Cindy tapped on my door and I reluctantly turned away from the window to face her. “Oh hello, Mrs. John Wayne.” She was wearing hiking boots, blue jeans rolled up at the cuff, and a navy-blue hoodie. The hoodie was so old, the zipper curled in a wave down her front and there were little white pills of fluff on the sleeves. In her hand she held two bug hats, probably from Dollarama. She was ready for her walk.
I looked down at my thin-strapped summer sandals and li
ghtweight linen skirt. “I’ll be a minute.”
“Put on anything blue. Bugs don’t like blue.” She held out her arms to illustrate her point.
“Did you wash your hoodie with the towels? Wash your towels separately. That way you won’t get pills. I work for the Home and Garden section and I’m an expert on laundry. Unfortunately. But don’t worry, mosquitoes and blackflies don’t really like me. I take vitamin B.”
Cindy laughed. “It was my son’s, and God knows he doesn’t separate his laundry. If he does it at all. The jury’s out on vitamin b repelling bugs, so good luck with that. I brought you a bug hat.” She tossed it on the bed, turned on her heel, and thundered downstairs, where I could hear her banging away in the kitchen. She was opening and shutting cupboard doors, probably checking out the cooking utensils. Cindy liked to cook, which suited me just fine. I loved to eat. A perfect symbiotic relationship.
I dug out some jeans and a sweatshirt, threw them on, and slid my feet into my Timberlands. Frankly, I was starving. Maybe Cindy had manufactured something delicious from the slim pickings. As I went downstairs I saw a tattered filament of a spider’s web lazily wafting from the corner of the stairwell. It was with a flash of malicious glee that I registered that Andrew wasn’t perfect after all.

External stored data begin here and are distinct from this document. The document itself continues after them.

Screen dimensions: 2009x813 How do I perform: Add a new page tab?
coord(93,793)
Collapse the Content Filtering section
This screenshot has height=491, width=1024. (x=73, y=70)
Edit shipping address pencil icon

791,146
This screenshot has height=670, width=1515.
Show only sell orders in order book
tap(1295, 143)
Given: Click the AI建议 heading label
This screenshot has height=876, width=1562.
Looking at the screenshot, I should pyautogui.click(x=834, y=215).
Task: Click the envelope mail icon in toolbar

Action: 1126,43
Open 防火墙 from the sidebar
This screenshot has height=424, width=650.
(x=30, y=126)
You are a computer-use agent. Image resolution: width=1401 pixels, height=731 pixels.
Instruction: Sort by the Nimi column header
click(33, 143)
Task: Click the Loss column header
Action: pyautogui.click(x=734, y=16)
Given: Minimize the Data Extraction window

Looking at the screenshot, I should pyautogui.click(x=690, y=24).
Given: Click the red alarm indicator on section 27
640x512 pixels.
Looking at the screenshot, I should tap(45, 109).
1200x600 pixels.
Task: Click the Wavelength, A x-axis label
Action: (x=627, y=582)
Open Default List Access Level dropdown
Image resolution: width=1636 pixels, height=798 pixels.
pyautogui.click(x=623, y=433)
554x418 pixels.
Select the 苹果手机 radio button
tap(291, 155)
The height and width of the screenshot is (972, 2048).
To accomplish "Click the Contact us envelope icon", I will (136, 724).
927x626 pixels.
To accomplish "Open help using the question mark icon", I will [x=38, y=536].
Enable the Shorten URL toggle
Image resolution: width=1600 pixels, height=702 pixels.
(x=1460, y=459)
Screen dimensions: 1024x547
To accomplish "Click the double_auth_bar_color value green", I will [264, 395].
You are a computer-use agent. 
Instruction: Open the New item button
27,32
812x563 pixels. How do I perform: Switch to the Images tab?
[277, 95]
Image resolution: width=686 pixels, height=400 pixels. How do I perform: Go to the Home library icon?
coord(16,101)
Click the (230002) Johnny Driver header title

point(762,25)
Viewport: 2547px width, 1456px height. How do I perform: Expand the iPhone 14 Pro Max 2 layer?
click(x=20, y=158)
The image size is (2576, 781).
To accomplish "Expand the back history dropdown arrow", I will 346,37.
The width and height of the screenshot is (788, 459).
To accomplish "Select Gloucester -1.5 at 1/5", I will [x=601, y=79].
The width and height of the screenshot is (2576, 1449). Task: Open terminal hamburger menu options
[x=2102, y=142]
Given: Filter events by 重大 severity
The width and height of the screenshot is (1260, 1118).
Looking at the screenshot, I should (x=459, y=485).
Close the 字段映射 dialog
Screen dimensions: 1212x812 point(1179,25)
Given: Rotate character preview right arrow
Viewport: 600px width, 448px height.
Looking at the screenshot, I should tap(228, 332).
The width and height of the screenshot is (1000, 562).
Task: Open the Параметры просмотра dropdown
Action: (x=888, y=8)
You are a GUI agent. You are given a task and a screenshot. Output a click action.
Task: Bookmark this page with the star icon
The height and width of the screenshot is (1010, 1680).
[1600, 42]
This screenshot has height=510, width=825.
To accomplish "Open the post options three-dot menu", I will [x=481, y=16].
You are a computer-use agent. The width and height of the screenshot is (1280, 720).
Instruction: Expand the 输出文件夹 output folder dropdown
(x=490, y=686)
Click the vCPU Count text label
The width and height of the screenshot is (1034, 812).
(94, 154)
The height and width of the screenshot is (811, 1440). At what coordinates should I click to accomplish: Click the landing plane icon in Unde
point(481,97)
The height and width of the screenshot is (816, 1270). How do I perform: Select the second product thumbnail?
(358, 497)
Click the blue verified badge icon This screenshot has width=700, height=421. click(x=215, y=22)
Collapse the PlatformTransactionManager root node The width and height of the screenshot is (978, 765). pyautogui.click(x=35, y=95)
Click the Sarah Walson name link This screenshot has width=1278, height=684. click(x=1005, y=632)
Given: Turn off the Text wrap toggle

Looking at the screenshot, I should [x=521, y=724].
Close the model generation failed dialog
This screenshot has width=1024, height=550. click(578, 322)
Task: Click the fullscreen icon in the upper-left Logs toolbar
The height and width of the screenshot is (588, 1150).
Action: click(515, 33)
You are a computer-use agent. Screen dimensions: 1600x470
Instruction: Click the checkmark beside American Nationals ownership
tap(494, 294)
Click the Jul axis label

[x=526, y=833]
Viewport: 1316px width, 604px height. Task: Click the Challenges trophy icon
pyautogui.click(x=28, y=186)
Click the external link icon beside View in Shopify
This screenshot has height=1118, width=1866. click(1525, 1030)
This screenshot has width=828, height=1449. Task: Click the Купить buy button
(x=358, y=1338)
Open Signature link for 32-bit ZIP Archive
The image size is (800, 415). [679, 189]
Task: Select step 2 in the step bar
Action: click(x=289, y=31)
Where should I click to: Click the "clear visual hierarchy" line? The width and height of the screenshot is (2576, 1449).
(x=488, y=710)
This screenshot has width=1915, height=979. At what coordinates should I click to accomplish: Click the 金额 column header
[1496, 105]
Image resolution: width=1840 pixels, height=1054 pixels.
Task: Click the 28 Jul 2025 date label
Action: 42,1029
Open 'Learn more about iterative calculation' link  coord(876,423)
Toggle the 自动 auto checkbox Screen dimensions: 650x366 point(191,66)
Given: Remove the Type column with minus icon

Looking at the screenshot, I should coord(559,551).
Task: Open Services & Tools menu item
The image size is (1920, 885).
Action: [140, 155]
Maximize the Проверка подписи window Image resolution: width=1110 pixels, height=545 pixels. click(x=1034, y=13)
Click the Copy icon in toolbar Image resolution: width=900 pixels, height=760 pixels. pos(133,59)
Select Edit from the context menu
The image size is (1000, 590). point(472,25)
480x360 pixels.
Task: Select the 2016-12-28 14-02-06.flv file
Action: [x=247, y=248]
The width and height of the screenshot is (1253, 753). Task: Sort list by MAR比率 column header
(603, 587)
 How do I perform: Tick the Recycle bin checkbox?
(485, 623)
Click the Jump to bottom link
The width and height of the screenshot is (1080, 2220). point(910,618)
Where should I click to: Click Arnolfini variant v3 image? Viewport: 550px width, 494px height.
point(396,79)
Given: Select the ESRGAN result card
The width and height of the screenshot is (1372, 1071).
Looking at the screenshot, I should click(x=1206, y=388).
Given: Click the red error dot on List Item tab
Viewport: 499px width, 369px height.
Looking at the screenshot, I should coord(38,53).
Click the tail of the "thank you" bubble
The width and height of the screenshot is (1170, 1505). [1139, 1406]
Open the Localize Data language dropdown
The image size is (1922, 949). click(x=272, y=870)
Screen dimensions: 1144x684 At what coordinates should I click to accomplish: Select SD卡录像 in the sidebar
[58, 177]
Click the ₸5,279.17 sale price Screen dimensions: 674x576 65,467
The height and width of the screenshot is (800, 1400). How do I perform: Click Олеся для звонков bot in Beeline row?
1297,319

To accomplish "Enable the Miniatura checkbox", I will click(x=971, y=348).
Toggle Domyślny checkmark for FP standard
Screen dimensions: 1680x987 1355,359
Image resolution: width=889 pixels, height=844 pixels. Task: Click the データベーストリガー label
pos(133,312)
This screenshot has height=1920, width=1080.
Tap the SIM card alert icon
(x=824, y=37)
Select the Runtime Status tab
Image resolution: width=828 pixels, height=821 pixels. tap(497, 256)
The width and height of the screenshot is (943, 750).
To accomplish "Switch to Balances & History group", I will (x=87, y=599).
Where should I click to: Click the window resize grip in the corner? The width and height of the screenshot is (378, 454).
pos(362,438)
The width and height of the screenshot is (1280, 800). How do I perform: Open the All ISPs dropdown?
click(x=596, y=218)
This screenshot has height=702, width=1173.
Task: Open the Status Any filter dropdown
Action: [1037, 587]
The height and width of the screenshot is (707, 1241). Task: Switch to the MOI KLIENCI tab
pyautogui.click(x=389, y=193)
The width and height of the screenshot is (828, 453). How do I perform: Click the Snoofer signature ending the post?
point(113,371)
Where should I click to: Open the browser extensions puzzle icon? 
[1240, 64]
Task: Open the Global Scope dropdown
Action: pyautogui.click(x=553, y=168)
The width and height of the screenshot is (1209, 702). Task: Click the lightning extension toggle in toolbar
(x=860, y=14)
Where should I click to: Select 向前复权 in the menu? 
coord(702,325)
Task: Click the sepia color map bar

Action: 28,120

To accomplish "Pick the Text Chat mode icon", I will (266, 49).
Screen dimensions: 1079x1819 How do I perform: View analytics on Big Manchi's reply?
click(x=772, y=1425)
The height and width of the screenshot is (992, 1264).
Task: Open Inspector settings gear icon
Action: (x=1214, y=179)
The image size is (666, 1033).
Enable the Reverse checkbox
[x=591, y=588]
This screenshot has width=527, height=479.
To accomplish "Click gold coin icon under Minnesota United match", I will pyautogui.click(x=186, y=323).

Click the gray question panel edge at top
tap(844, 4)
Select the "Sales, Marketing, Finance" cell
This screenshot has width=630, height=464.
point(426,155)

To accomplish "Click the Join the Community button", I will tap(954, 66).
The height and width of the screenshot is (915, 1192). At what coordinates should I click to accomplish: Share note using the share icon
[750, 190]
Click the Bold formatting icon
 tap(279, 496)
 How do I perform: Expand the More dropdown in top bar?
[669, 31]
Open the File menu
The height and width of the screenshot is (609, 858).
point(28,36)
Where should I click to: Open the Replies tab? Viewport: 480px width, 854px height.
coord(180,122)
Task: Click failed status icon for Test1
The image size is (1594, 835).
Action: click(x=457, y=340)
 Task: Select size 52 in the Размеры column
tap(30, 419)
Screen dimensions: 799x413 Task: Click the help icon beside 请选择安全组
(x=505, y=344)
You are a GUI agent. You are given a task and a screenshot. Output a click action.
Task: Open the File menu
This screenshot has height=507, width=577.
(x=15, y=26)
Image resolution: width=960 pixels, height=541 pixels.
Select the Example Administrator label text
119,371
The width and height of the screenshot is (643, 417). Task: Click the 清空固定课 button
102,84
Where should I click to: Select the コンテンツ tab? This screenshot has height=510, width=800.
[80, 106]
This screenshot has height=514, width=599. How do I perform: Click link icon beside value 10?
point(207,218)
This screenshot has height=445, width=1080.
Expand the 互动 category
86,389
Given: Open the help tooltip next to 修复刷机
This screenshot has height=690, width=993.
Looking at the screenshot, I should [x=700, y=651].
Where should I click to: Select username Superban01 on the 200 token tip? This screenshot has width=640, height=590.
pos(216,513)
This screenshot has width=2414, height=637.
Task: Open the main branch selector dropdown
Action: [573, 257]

My daily practice of finding the Buddhahood in everyone was a tad rusty today.
Cindy was hovering over a pot on the stove, stirring one of my frozen soups slowly while it melted. It smelled heavenly. She had chosen the eastern one with coconut and cumin. Perfect! There was a bowl of tuna salad and washed lettuce leaves draining on a plate. Some slices of bread from a fresh loaf were on the bread board, waiting for assembly.
“I left the sandwiches for you to do,” Cindy said.
“I think I can manage that.” I grabbed a knife and spread the tuna on bread, shook out the remaining water from the lettuce, placed it haphazardly on the tuna, and slapped the bread together. “I didn’t know you ate fish.” Cindy was a vegetarian.